Journal of the American College of Cardiology | 2000
Michael J. Domanski; Craig B. Borkowf; Lucien Campeau; Genell L. Knatterud; Carl W. White; Byron J. Hoogwerf; Yves Rosenberg; Nancy L. Geller
OBJECTIVES The study was done to assess patients in the Post-Coronary Artery Bypass Graft (Post-CABG) trial to determine prognostic factors for atherosclerosis progression. BACKGROUND Saphenous vein grafts (SVGs) are effective in relieving angina and, in certain patient subsets, in prolonging life. However, the progression of atherosclerosis in many of these grafts limits their usefulness. METHODS The Post-CABG trial studied moderate versus aggressive lipid-lowering and low-dose warfarin versus placebo in patients with a history of coronary artery bypass surgery and found that more aggressive lipid lowering was effective in preventing progression of atherosclerosis in SVGs, but warfarin had no effect.
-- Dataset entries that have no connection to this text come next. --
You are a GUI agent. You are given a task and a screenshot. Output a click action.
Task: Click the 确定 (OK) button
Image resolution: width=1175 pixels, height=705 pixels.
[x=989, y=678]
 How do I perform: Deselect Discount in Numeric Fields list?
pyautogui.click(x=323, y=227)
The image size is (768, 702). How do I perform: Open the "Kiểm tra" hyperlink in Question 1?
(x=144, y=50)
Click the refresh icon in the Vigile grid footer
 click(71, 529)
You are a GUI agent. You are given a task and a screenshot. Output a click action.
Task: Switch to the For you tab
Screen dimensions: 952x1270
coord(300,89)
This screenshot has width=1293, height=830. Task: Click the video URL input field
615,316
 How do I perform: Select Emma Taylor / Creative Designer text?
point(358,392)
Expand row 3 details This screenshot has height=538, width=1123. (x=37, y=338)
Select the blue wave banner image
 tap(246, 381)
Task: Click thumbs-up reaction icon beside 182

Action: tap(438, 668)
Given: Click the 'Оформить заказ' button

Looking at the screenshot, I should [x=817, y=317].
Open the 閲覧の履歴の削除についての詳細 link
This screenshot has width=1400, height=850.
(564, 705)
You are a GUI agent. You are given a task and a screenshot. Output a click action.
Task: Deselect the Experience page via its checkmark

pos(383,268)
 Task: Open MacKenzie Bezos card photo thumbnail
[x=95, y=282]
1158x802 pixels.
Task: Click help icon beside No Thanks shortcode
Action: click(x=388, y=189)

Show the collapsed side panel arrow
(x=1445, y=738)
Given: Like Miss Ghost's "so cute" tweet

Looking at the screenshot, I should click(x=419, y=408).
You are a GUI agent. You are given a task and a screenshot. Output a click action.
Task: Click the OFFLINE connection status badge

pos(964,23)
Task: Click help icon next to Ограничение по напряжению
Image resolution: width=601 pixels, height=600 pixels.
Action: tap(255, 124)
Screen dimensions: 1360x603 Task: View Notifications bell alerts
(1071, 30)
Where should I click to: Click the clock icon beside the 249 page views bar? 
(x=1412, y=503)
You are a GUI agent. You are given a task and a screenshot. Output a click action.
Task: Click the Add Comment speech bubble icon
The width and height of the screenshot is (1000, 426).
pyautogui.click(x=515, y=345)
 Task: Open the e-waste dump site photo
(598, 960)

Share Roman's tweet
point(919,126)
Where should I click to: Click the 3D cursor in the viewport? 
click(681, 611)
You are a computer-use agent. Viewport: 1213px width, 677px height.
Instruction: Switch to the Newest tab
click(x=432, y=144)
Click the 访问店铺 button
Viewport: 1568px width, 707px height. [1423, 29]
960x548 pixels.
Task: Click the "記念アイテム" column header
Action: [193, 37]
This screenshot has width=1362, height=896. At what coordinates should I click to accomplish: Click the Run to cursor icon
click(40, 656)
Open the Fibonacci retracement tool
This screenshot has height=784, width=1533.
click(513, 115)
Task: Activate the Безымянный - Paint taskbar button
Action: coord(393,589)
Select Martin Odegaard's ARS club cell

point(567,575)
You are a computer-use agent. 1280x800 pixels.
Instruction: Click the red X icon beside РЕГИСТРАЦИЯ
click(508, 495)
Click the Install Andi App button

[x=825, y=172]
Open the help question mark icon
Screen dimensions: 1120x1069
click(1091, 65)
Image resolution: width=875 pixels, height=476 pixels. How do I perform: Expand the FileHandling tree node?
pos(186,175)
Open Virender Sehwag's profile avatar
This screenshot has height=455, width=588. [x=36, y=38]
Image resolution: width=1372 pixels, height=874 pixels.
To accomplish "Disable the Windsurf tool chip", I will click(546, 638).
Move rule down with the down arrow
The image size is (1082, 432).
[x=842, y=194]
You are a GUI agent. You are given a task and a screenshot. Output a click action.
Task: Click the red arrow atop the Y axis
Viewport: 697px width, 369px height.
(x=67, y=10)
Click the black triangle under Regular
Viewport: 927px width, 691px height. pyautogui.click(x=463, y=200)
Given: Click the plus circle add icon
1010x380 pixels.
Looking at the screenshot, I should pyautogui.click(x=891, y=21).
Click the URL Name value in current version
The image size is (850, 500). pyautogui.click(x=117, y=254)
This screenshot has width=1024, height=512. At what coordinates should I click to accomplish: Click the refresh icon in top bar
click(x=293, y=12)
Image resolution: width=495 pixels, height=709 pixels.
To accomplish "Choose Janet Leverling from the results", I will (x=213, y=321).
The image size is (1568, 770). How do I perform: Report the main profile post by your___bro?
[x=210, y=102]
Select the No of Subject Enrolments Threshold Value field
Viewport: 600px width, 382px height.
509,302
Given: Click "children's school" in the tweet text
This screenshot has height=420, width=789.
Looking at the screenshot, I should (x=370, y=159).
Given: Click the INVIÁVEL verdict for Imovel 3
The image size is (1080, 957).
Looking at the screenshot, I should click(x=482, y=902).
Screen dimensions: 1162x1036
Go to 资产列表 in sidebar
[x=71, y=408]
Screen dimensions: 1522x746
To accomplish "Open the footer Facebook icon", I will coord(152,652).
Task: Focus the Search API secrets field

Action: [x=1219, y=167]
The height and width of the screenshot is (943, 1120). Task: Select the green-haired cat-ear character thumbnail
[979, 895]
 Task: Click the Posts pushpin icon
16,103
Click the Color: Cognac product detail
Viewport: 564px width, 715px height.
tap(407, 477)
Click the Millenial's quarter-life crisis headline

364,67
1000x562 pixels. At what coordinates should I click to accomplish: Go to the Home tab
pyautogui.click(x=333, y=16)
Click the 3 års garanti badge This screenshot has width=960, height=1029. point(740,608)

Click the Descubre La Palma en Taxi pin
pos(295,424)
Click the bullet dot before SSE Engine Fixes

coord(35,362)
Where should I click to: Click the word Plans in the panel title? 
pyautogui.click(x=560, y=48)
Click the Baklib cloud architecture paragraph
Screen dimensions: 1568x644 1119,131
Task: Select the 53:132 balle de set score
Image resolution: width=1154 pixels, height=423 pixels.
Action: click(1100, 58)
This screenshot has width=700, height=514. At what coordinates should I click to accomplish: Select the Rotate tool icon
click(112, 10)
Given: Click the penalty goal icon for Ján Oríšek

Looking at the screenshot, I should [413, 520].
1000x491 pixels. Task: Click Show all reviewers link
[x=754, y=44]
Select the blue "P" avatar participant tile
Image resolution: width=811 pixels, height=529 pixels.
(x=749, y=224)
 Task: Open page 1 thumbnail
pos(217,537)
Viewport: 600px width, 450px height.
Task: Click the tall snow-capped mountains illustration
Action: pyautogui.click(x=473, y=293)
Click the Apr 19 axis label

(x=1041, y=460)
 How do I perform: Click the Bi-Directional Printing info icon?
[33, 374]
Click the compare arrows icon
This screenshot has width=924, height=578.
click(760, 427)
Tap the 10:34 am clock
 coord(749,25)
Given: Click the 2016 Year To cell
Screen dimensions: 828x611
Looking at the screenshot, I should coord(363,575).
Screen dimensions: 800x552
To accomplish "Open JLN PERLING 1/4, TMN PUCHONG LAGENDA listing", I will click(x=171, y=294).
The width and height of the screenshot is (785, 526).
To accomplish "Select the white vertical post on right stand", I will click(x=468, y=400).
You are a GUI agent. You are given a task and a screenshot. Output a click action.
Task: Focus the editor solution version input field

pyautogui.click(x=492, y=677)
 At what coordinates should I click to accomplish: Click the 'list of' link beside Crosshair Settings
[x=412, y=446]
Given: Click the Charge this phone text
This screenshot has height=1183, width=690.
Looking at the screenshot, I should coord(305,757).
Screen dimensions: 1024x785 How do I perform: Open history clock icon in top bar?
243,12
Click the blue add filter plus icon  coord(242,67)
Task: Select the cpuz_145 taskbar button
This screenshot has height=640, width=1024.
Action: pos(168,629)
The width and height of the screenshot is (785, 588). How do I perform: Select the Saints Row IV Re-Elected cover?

Using variables measured at baseline, we sought the independent prognostic factors for atherosclerosis progression in SVGs, employing the statistical method of generalized estimating equations with a logit-link function. RESULTS Twelve independent prognostic factors for atherosclerosis progression were found. In the order of their importance they were: maximum stenosis of the graft at baseline angiography, years post-SVG placement; the moderate low-density lipoprotein-cholesterol (LDL-C) lowering strategy; prior myocardial infarction; high triglyceride level; small minimum graft diameter; low high-density lipoprotein-cholesterol (HDL-C); high LDL-C; high mean arterial pressure; low ejection fraction; male gender; and current smoking. CONCLUSIONS This study identified Post-CABG patient and SVG characteristics associated with saphenous vein graft atherosclerosis progression. These data provide a basis for rational risk factor management to prevent progression of SVG atherosclerosis.